What is needed => Please set down the data word for word, starting at the line containing "Open the source control branch icon" and ending at the line containing "click(x=66, y=17)". Leave the pictures out.

Data for this task =>
.....

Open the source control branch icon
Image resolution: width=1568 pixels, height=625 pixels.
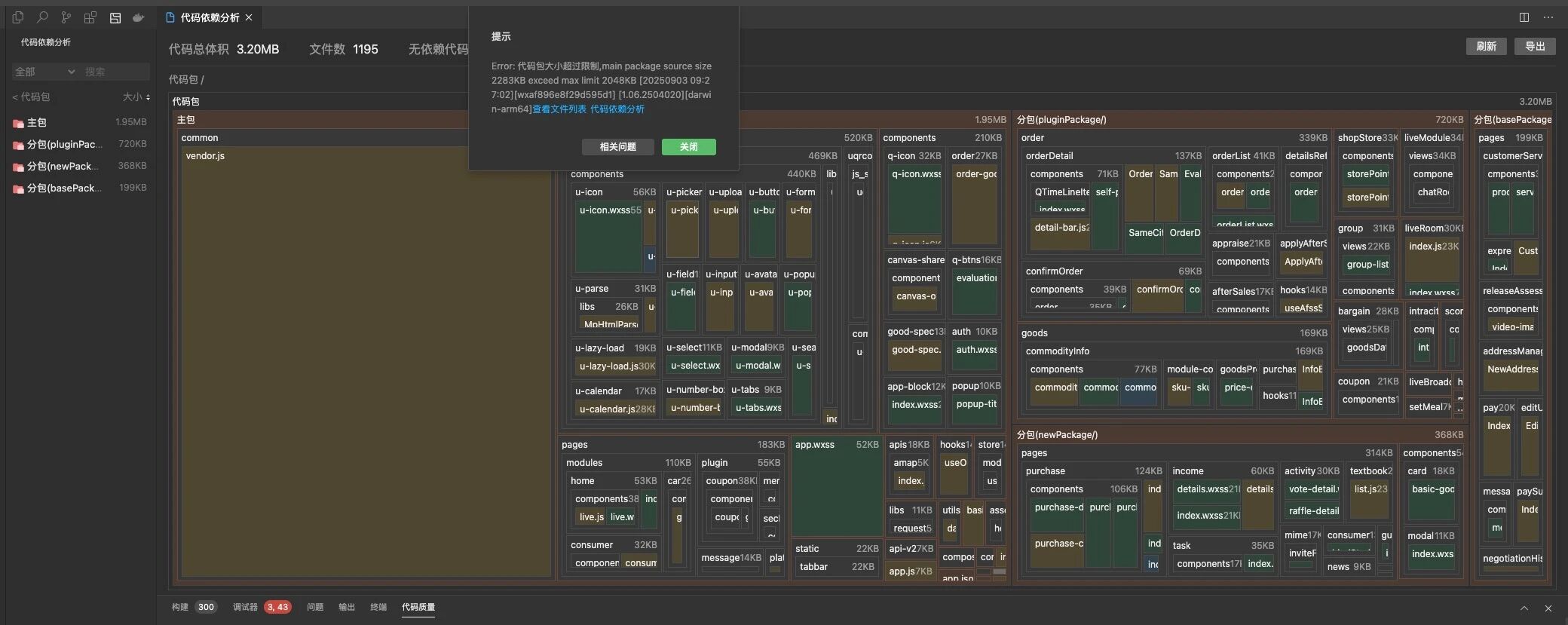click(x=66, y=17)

.....

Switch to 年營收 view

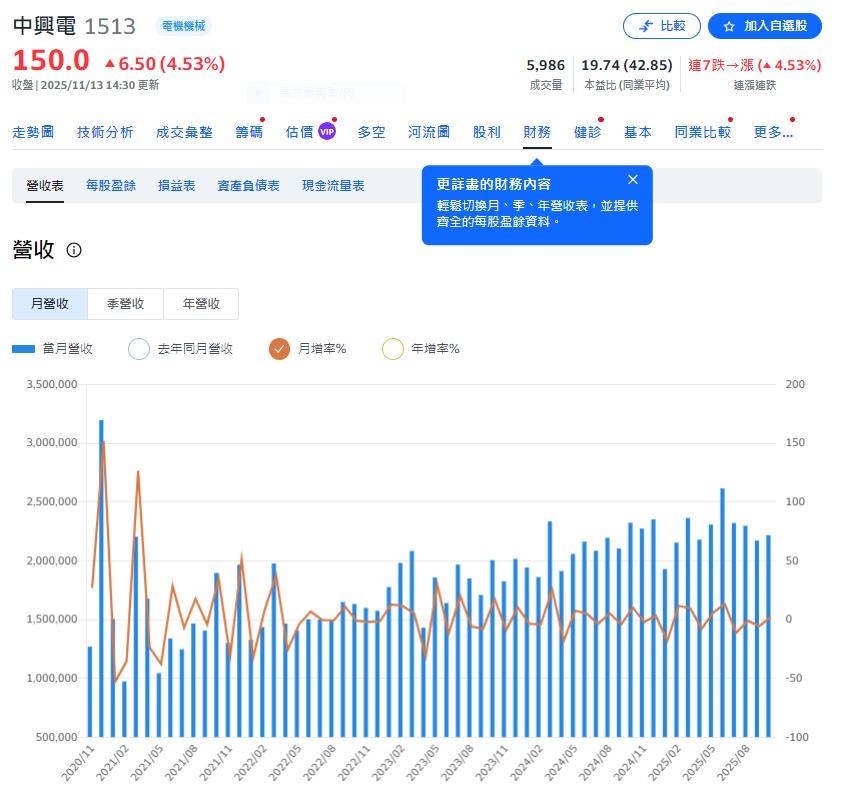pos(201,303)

.....

The answer =>
Open the source control branch icon
Image resolution: width=1568 pixels, height=625 pixels.
click(x=66, y=17)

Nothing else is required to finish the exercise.